2010-06-24 03:16:47

by Nick Piggin

[permalink] [raw]
Subject: [patch 02/52] fs: fix superblock iteration race

list_for_each_entry_safe is not suitable to protect against concurrent
modification of the list. 6754af6 introduced a race in sb walking.
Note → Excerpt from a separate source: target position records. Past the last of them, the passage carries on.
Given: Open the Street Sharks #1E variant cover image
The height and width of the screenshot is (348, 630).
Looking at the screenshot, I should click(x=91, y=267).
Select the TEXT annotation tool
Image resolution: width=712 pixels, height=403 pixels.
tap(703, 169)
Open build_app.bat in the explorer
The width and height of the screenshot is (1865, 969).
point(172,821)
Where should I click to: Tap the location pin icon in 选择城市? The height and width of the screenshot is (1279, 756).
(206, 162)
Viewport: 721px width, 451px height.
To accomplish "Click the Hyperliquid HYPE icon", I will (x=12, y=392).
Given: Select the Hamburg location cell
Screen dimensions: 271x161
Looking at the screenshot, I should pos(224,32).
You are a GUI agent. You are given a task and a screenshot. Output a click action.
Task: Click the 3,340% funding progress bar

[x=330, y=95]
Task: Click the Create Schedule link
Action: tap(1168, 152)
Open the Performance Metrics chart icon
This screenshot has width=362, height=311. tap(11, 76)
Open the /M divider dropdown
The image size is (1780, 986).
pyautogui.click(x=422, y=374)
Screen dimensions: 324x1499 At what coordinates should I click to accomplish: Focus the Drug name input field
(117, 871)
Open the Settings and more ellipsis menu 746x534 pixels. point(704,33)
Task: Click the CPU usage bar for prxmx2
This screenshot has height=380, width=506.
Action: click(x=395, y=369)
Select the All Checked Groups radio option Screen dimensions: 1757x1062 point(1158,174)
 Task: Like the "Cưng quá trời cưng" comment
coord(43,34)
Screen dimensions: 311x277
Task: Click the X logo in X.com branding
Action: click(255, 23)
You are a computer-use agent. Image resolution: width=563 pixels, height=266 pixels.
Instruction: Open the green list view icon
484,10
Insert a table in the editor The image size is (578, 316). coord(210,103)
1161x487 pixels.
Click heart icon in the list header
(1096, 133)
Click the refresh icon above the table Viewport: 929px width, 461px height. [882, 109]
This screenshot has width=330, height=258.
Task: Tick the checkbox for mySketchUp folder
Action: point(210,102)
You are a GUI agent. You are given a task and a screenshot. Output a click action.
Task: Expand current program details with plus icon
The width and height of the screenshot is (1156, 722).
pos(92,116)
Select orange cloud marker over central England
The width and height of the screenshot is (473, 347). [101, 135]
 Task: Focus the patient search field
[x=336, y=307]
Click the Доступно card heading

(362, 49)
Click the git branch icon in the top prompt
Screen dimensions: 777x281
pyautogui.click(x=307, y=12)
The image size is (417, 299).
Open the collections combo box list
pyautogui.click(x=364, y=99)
list_for_each_entry can use the trick of pinning the current entry in
the list before we drop and retake the lock because it subsequently
follows cur->next. However list_for_each_entry_safe saves n=cur->next
for following before entering the loop body, so when the lock is
dropped, n may be deleted.

Signed-off-by: Nick Piggin <[email protected]>
---
fs/dcache.c | 2 ++
fs/super.c | 6 ++++++
include/linux/list.h | 15 +++++++++++++++
3 files changed, 23 insertions(+)

Index: linux-2.6/fs/dcache.c
===================================================================
--- linux-2.6.orig/fs/dcache.c
+++ linux-2.6/fs/dcache.c
@@ -590,6 +590,8 @@ static void prune_dcache(int count)
up_read(&sb->s_umount);
}
spin_lock(&sb_lock);
+ /* lock was dropped, must reset next */
+ list_safe_reset_next(sb, n, s_list);
count -= pruned;
__put_super(sb);
/* more work left to do? */
Index: linux-2.6/fs/super.c
===================================================================
--- linux-2.6.orig/fs/super.c
+++ linux-2.6/fs/super.c
@@ -374,6 +374,8 @@ void sync_supers(void)
up_read(&sb->s_umount);

spin_lock(&sb_lock);
+ /* lock was dropped, must reset next */
+ list_safe_reset_next(sb, n, s_list);
__put_super(sb);
}
}
@@ -405,6 +407,8 @@ void iterate_supers(void (*f)(struct sup
up_read(&sb->s_umount);

spin_lock(&sb_lock);
+ /* lock was dropped, must reset next */
+ list_safe_reset_next(sb, n, s_list);
__put_super(sb);
}
spin_unlock(&sb_lock);
@@ -585,6 +589,8 @@ static void do_emergency_remount(struct
}
up_write(&sb->s_umount);
spin_lock(&sb_lock);
+ /* lock was dropped, must reset next */
+ list_safe_reset_next(sb, n, s_list);
__put_super(sb);
}
spin_unlock(&sb_lock);
Index: linux-2.6/include/linux/list.h
===================================================================
--- linux-2.6.orig/include/linux/list.h
+++ linux-2.6/include/linux/list.h
@@ -544,6 +544,21 @@ static inline void list_splice_tail_init
&pos->member != (head); \
pos = n, n = list_entry(n->member.prev, typeof(*n), member))

+/**
+ * list_safe_reset_next - reset a stale list_for_each_entry_safe loop
+ * @pos: the loop cursor used in the list_for_each_entry_safe loop
+ * @n: temporary storage used in list_for_each_entry_safe
+ * @member: the name of the list_struct within the struct.
+ *
+ * list_safe_reset_next is not safe to use in general if the list may be
+ * modified concurrently (eg. the lock is dropped in the loop body). An
+ * exception to this is if the cursor element (pos) is pinned in the list,
+ * and list_safe_reset_next is called after re-taking the lock and before
+ * completing the current iteration of the loop body.
+ */
+#define list_safe_reset_next(pos, n, member) \
+ n = list_entry(pos->member.next, typeof(*pos), member)
+
/*
* Double linked lists with a single pointer list head.
* Mostly useful for hash tables where the two pointer list head is


2010-06-29 13:02:17

by Christoph Hellwig

[permalink] [raw]
Subject: Re: [patch 02/52] fs: fix superblock iteration race

This should actually be on it's way to Linus for .35, shouldn't it?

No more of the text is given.